● **SET EXERCISE 1**: Reproduce word for word the part of the article about the Kennebec County courthouse basement that runs from "But in March, when" to "uncovered it again.".
● **SET EXERCISE 2**: Using the article about the Kennebec County courthouse basement, say whether each statement below agrees with it, answering yes or no and quoting the words that decide it. (a) The workers filled three 12-foot dump trailers. (b) Everything taken out of the room was thrown away. (c) The crew cleared the room in a single day.

AUGUSTA — For years — no one really knows how long — the story of Frank Fairbanks was lost.
But in March, when Dan Brunelle and a crew of workers from the Kennebec County jail started clearing out a storage room in the basement of the historic county courthouse, they uncovered it again.
The room, beyond the file storage area for the Kennebec County District Attorney’s Office, was apparently used to stash things no one knew what else to do with.
“Everything was rotted to the ground, soaking wet and just nasty,” Brunelle, facilities manager for Kennebec County, said. “It took us a better part of a week cleaning and shoveling it out. We filled three 12-foot dump trailers.”
Brunelle and other workers pulled out rusted scrap metal, rotting wood pallets, trash and tires from the room that apparently became a catchall for things that no one knew what to do with. Not everything was pitched. In the junk were parts from the weathervane that used to sit on top of the Kennebec County jail and some windows that don’t appear to belong in the courthouse.

● **DATA SEGMENT**:
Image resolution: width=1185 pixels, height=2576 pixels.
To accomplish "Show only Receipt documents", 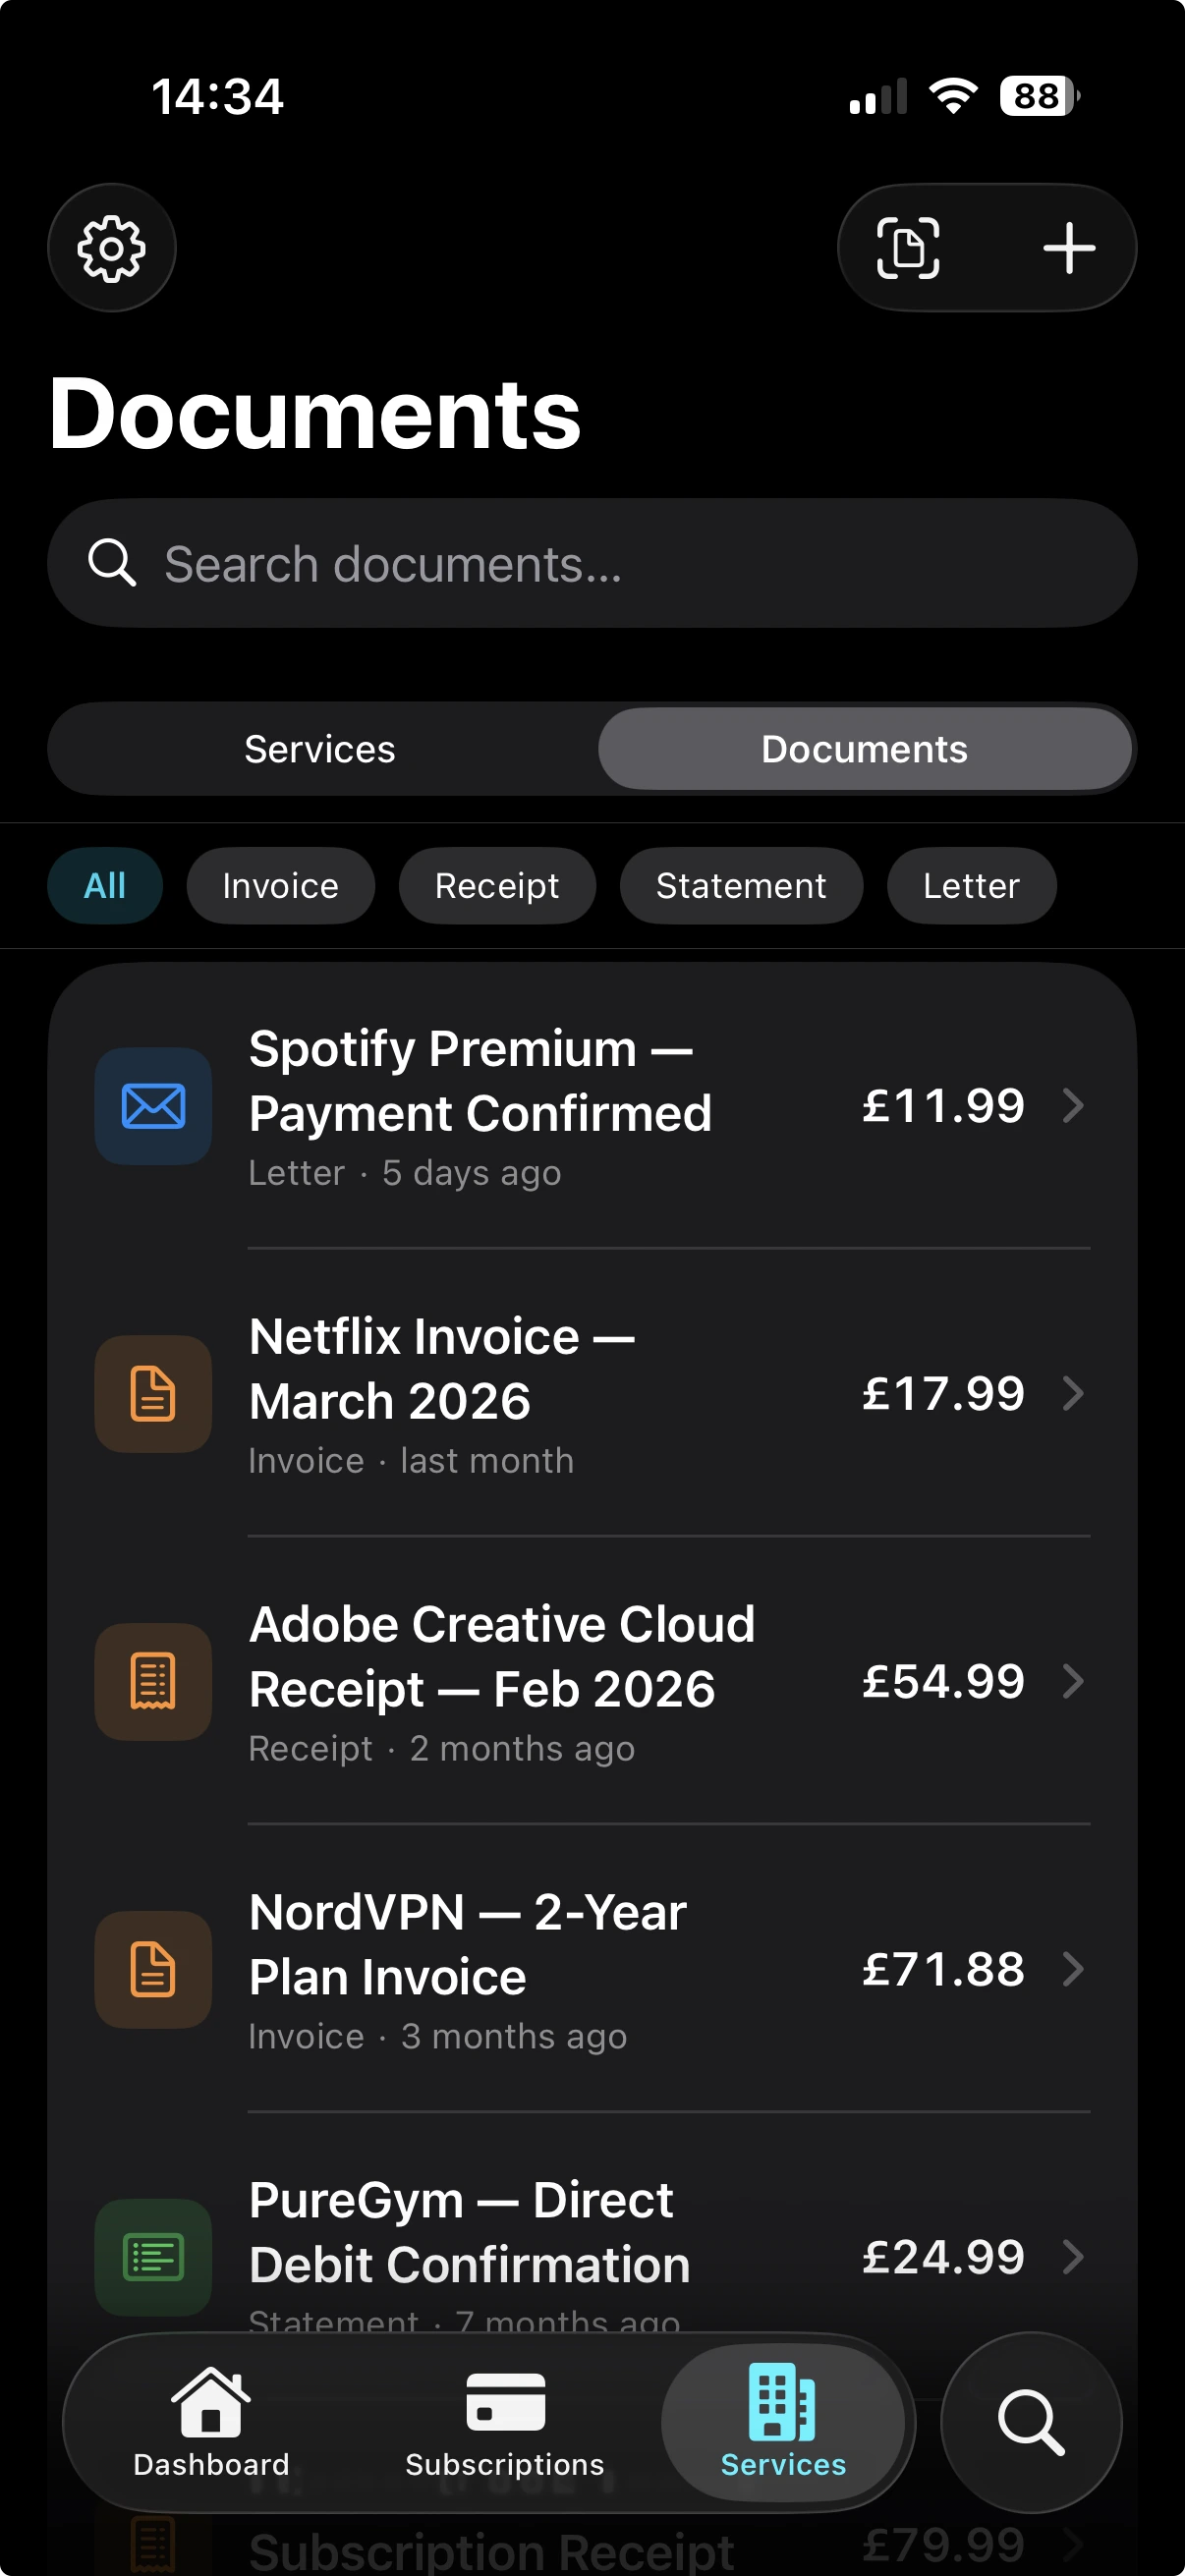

● **ANSWER 1**:
But in March, when Dan Brunelle and a crew of workers from the Kennebec County jail started clearing out a storage room in the basement of the historic county courthouse, they uncovered it again.

● **ANSWER 2**:
(a) Yes: "We filled three 12-foot dump trailers."
(b) No: "Not everything was pitched."
(c) No: "It took us a better part of a week cleaning and shoveling it out."